My Mum and her Husbands relationship

Hi all,

I’m reaching out on behalf of my Mum’s husband. My Mothers MS affects her memory and mood and she is difficult to communicate with a lot of the time. She’s very headstrong and won’t listen to any other opinion but her own which has made her very argumentative.

This is not how my Mum used to be, I’ve had to watch her deteriorate to this from a kind, caring loving person she used to be.

For myself and my Sister grown up with our own families this is heartbreaking to see but we don’t live with her so it is easier for us to let it all slide while on the phone or visiting (before lockdown).

For my Mum’s Husband this has been particularly difficult, day in day out watching the woman he loves become a woman he doesn’t recognise most of the time.

He is a Adult social carer and cares for my Mum once he finishes work. He is finding life with my Mum really difficult at the moment and i was wondering if anyone on here knows if there is any telephone support he could access? He really isn’t a great computer user and even if he was he would be using it with my Mum looking over his shoulder, which probably wouldn’t help.

Any help or comments appreciated

Hi, I feel I’m in a similar position. Both my parents have MS, my mum is in a wheelchair but my dad is not and is her carer. Since he was diagnosed about 5 years ago he has been on antidepressants as he hasn’t coped well with it. He’s always had a short temper but it’s getting much worse. His memory is definitely affected as well. Since lockdown he’s only gone out to do the food shopping which has led to his legs getting weaker and he’s sitting watching TV all day. None of us can get him interested in doing anything else. Every time my mum asks for his help to do something he snaps at her. He has never been one to talk about his feelings and even now he’ll say he’s fine if we ask, but my mum is struggling to cope with him as she’s stuck in the house at the minute. I’m hoping to get some support for the both of them but struggling to find something suitable. Ideally I would like someone to ring them and try to coerce my dad into talking to them about how he’s truly feeling as he won’t talk to any of us truthfully, and to give my mum someone to vent to. I’m going to ring the MS Society helpline tomorrow to see if they can offer help. Would it be worth getting your dad to do the same?

---

For each statement, say yes or no to whether it agrees with the forum thread, and quote the words of the thread that decide it. 1. The first poster says the mother's husband is not a great computer user. 2. The second poster says only one parent has MS. 3. The second poster plans to ring the MS Society helpline. The lines have nothing to do with the forum thread.

Dataset entries:
---

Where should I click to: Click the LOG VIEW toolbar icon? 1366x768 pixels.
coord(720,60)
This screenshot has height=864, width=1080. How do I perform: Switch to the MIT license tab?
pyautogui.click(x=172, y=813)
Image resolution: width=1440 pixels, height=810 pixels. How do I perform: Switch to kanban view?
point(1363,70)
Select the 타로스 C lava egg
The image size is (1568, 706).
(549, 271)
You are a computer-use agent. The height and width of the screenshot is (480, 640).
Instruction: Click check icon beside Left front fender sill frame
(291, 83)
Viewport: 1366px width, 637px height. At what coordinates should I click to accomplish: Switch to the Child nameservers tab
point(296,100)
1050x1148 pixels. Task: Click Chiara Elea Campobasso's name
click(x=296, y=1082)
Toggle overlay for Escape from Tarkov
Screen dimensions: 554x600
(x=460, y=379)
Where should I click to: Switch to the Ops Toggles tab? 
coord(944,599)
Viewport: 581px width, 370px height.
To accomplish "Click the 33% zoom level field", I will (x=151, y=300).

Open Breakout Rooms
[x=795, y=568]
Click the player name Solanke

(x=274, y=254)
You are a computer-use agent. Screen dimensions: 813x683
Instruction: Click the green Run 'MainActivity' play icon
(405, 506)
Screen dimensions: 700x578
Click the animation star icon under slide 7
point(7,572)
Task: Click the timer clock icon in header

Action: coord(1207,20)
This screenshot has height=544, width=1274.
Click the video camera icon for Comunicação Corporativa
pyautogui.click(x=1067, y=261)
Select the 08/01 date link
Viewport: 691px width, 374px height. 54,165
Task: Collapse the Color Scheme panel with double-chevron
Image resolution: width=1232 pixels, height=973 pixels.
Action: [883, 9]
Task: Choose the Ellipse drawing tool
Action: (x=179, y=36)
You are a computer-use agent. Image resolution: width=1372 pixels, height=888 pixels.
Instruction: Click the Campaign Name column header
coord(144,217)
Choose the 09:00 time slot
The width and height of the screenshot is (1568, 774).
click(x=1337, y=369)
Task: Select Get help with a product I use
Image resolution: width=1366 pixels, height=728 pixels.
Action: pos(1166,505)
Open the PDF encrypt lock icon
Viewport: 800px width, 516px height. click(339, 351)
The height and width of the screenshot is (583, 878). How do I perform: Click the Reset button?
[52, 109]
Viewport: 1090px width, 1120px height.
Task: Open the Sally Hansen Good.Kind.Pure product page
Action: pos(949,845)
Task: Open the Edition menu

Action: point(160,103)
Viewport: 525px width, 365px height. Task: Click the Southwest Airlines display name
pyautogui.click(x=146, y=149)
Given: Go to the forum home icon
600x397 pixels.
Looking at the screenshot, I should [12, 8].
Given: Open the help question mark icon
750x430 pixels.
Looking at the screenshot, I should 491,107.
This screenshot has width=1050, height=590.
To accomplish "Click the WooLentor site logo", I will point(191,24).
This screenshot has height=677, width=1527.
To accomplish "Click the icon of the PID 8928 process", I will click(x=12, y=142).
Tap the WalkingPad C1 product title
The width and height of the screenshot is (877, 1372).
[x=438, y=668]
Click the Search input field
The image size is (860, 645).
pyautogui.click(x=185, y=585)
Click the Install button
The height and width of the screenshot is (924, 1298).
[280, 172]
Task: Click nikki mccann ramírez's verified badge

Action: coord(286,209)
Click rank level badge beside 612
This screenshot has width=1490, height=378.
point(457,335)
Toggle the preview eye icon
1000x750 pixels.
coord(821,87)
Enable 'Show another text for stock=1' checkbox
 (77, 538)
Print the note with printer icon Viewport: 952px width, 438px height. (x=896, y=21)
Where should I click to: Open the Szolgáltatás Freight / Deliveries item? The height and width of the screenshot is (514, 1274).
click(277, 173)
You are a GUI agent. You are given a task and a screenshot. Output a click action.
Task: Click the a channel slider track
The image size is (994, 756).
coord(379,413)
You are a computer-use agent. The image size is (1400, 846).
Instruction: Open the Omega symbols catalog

---

#### ANSWER SECTION:
1. Yes: "He really isn’t a great computer user"
2. No: "Both my parents have MS"
3. Yes: "I’m going to ring the MS Society helpline tomorrow to see if they can offer help."